Sejarah Kabupaten Halmahera Selatan berawal dari sejarah tentang “Jazirat al-Mulk”, yaitu nama kepulauan di ufuk timur bagian utara dari kepulauan Indonesia. Istilah “Jazirat al-Mulk” yang diberikan para saudagar Arab ini mempunyai arti: negeri raja-raja. Selain itu, dikenal juga, istilah “Jazirah tuil Jabal Mulku“ dengan Pulau Halmahera sebagai pulau induk di kawasan ini.

Dari kata Muluk dan Mulku inilah yang kemudian menjadi Moluco menurut ucapan dan outografi orang Portugis, Moluken menurut orang Belanda dan terakhir orang Indonesia sendiri menyebutnya Maluku.

Catatan sejarah tentang “Jazirah tuil Jabal Mulku“ berlanjut dengan kemunculan Kesultanan Moloku Kie Raha (Kesultanan Empat Gunung di Maluku) yang terdiri atas:

1. Kesultanan Bacan

2. Kesultanan Jailolo

3. Kesultanan Tidore

4. Kesultanan Ternate

Bacan, arti harfiahnya adalah:(mem-) baca.
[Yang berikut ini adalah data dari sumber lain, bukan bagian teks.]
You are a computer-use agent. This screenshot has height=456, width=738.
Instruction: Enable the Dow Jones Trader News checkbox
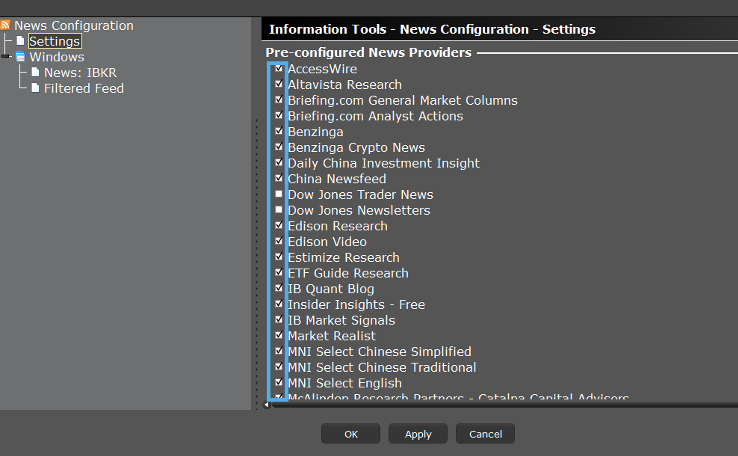pyautogui.click(x=279, y=194)
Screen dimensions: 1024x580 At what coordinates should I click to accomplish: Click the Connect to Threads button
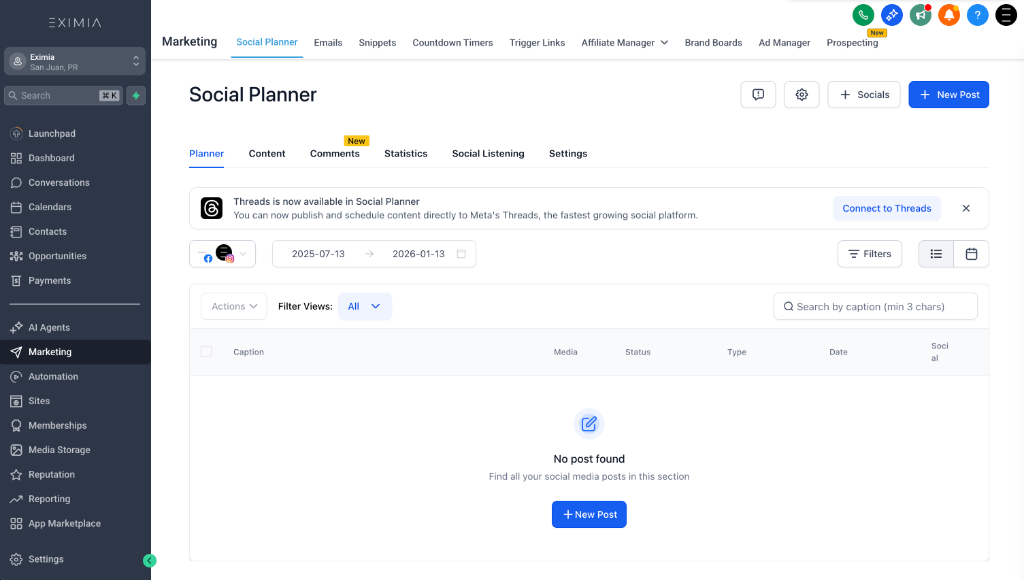(887, 208)
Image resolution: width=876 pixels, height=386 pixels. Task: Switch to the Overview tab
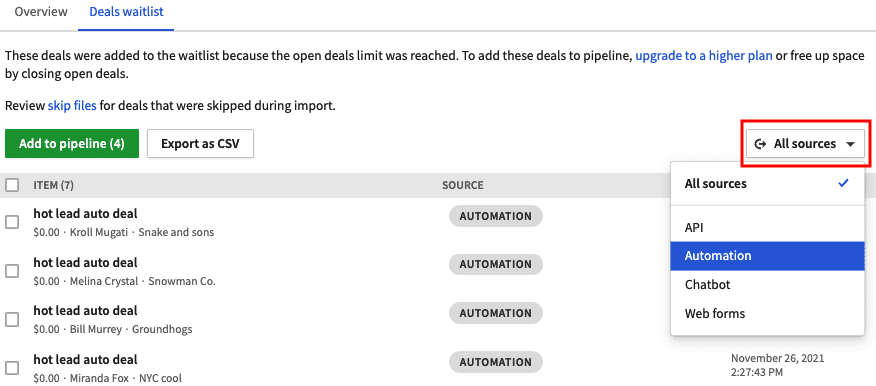(x=41, y=12)
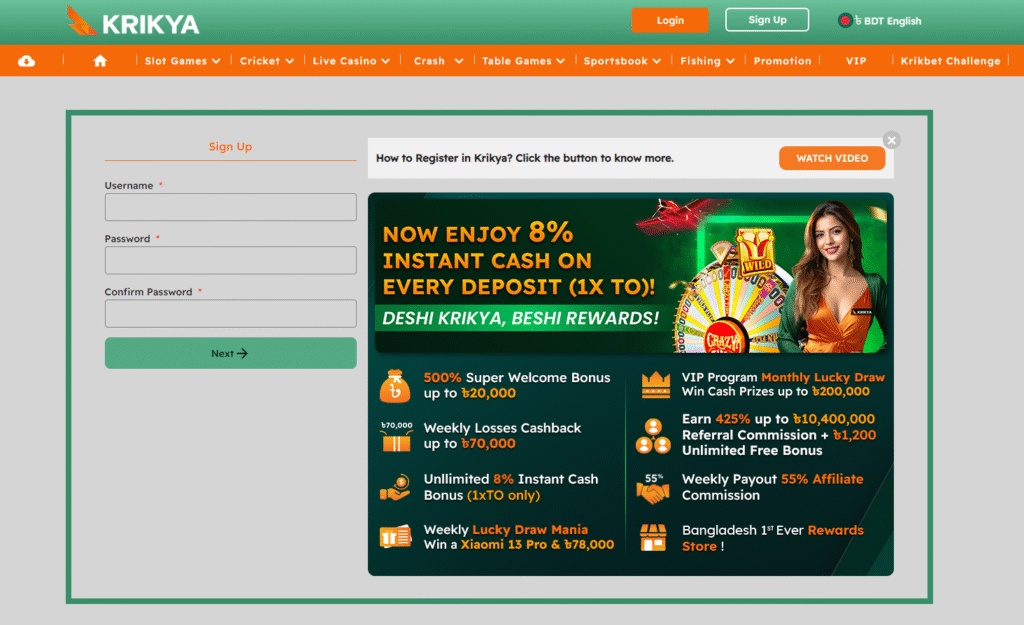Screen dimensions: 1024x625
Task: Click the crown VIP program icon
Action: 655,385
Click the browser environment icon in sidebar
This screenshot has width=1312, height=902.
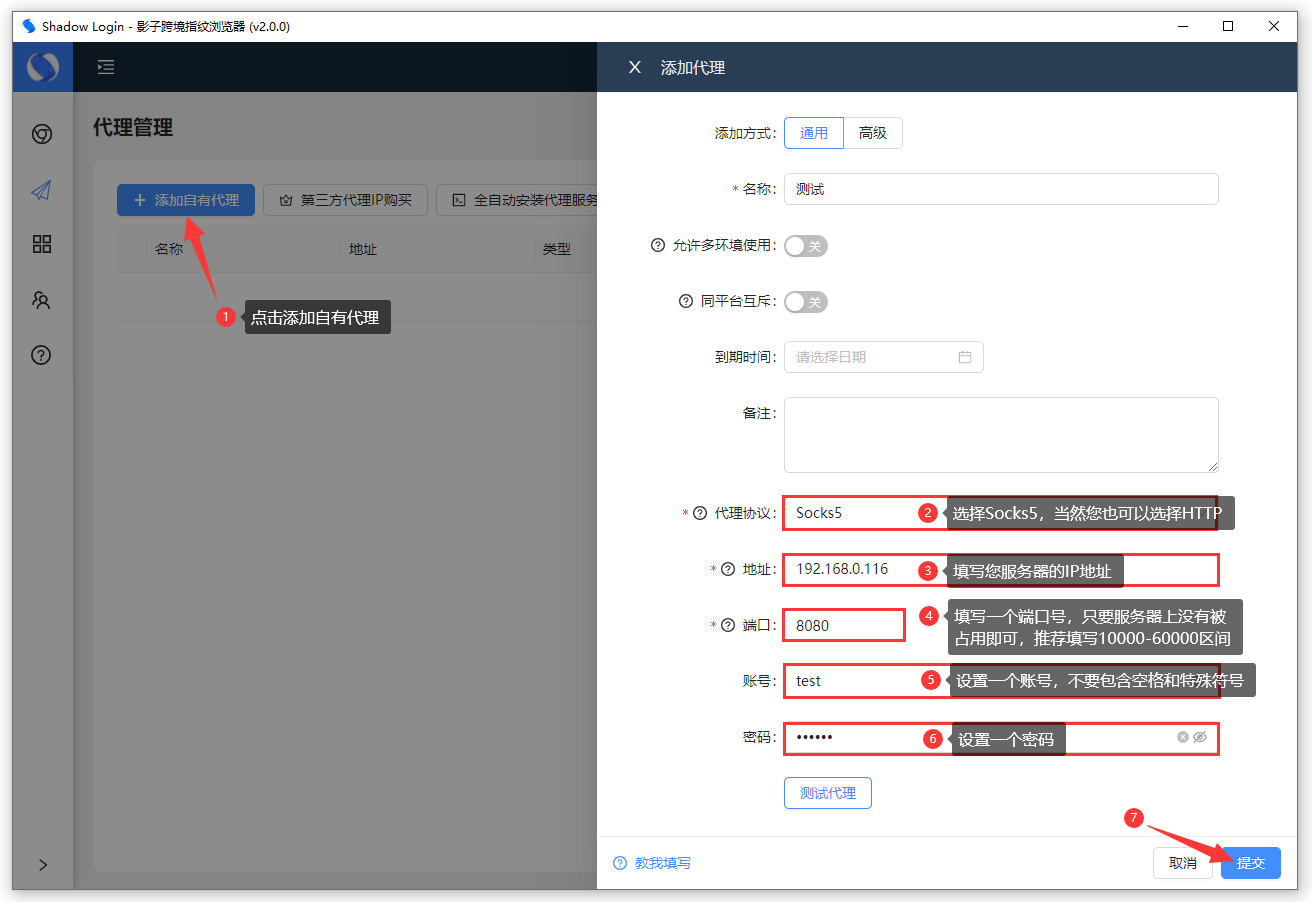pos(42,134)

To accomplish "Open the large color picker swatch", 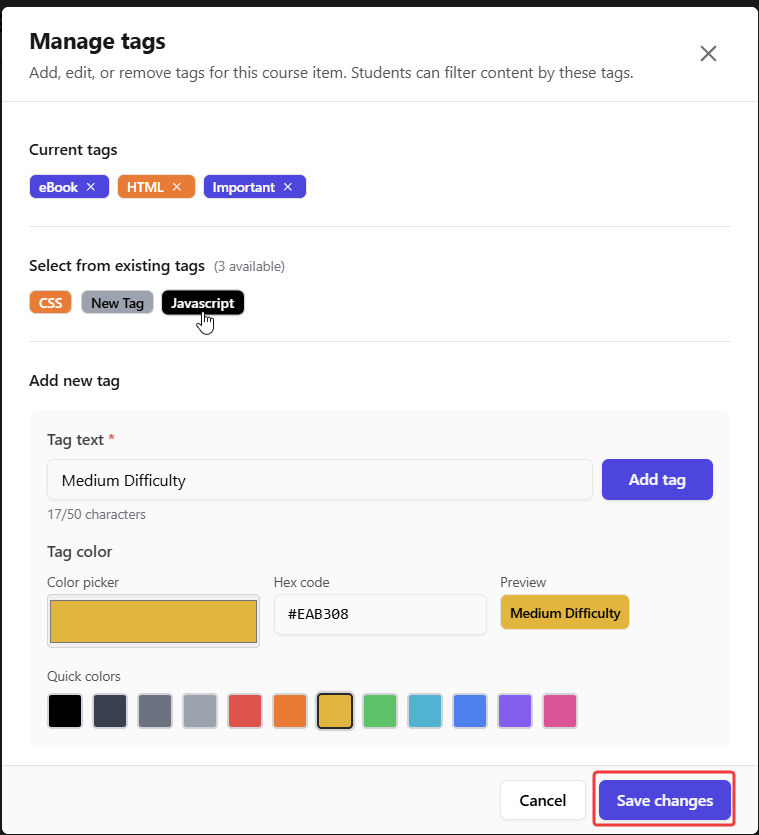I will coord(153,621).

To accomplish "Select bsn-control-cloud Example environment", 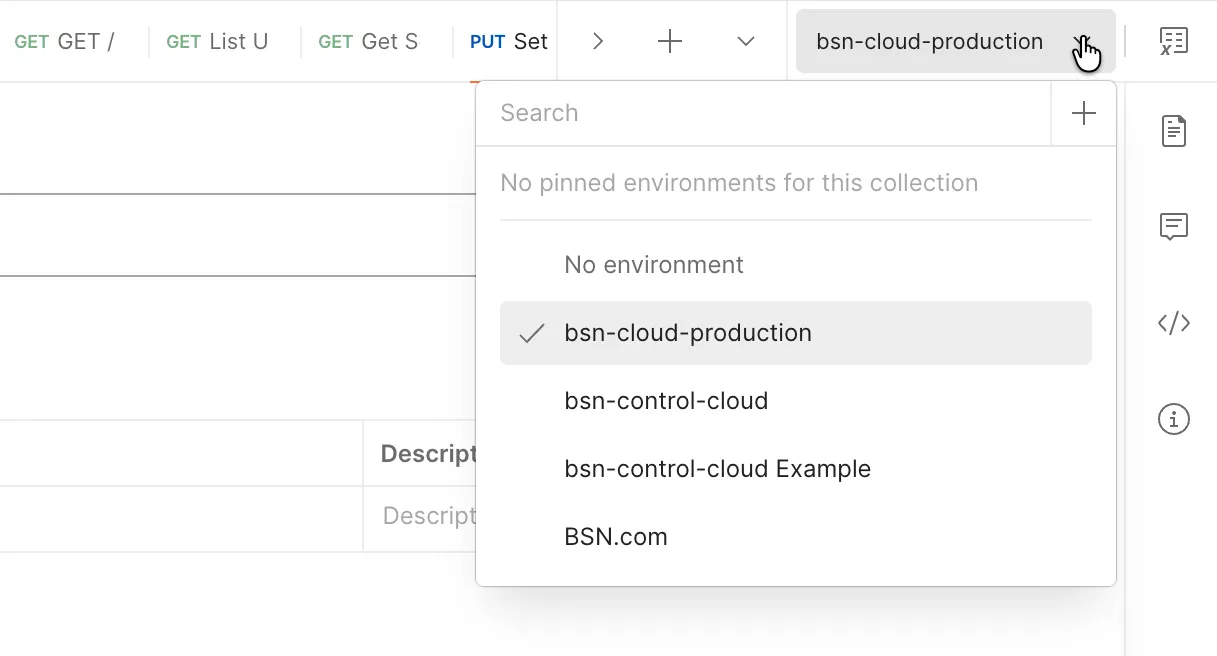I will click(795, 469).
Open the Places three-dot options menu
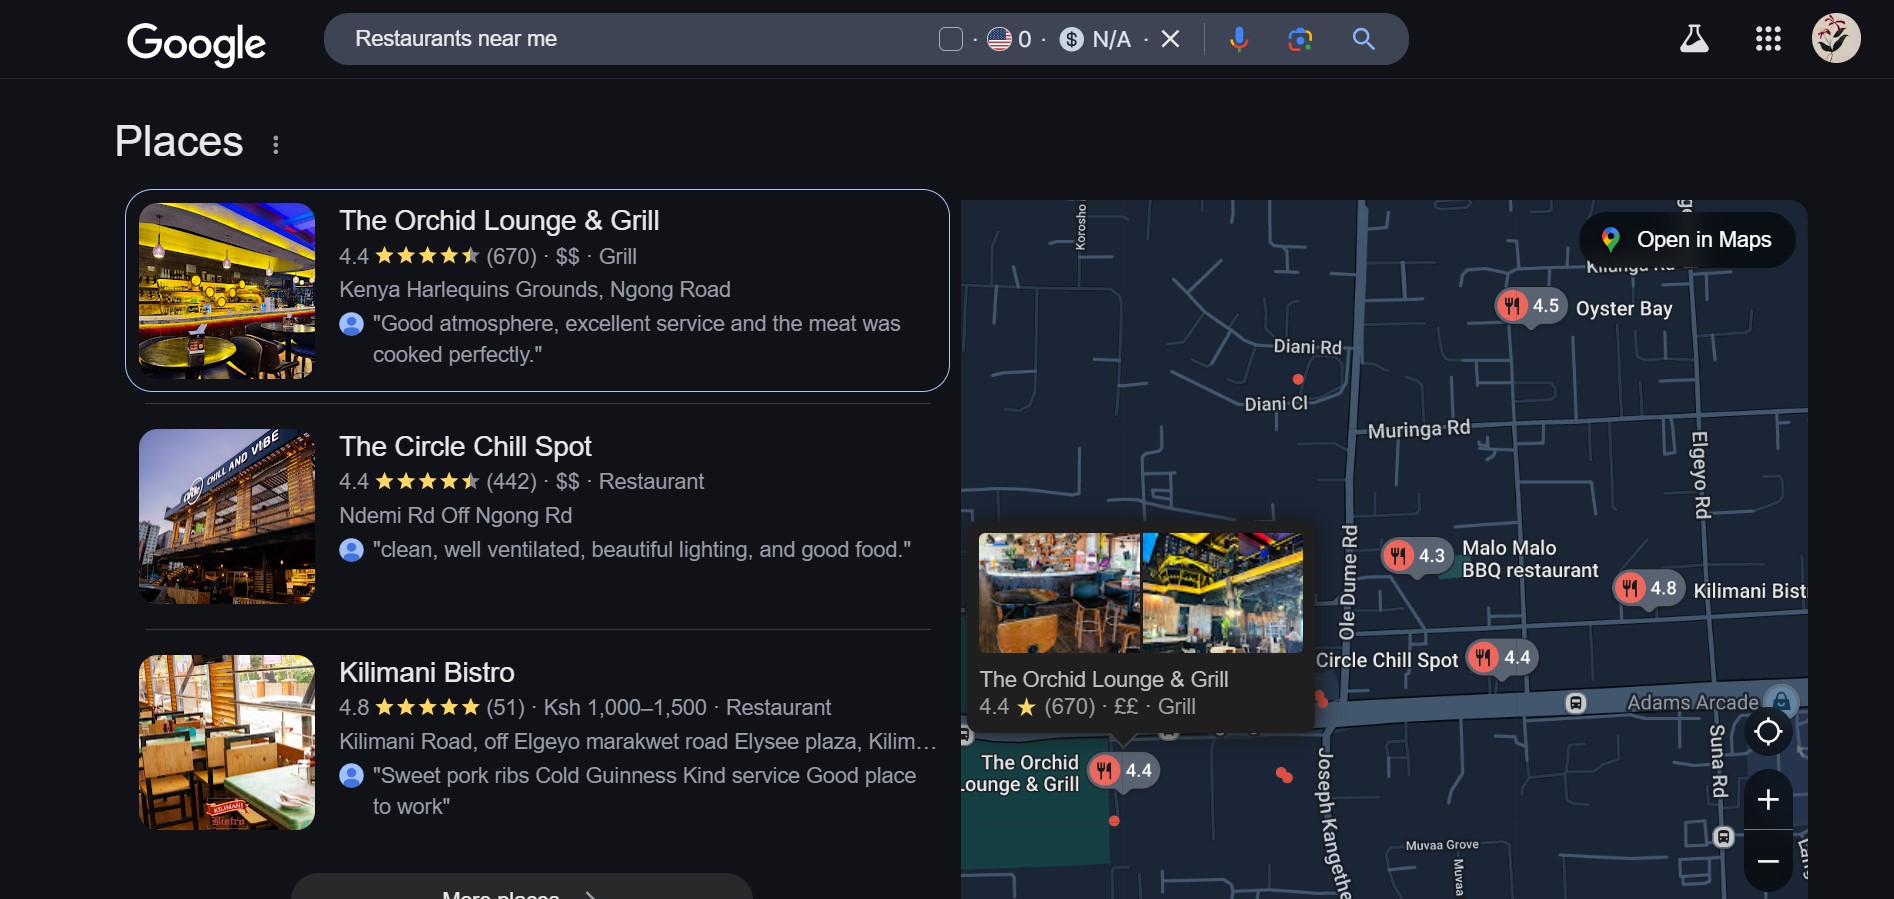Screen dimensions: 1894x899 coord(276,145)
Kesultanan Bacan adalah suatu kerajaan yang berpusat di Pulau Bacan, Kepulauan Maluku. Sultan Bacan yang pertama adalah Sultan Muhammad Bakir yang berkuasa pada tahun 1235 hingga 1265 dan telah memeluk agama Islam, yang memindahkan pusat kesultanannya dari Pulau Makian ke Pulau Kasiruta. Pada masa pemerintahan Sultan Alauddin, pusat pemerintahan Kesultanan Bacan dipindahkan dari Pulau Kasiruta ke Pulau Bacan hingga saat ini. Meski berada di Maluku, wilayahnya cukup luas hingga ke wilayah Papua.

ultan Ternate yaitu Sultan Mudaffar Syah menyatakan bahwa makna dari “bacan” atau “mem-baca” adalah memasukkan sesuatu, atau usaha sadar yang dilakukan seseorang untuk memasukkan sesuatu ke dalam otaknya untuk menjadi pengetahuan. Makna tersebut tidak bisa dilepaskan juga dengan tugas dan fungsi Sultan Bacan dalam Kesultanan Moloku Kie Raha yaitu memasok logistik.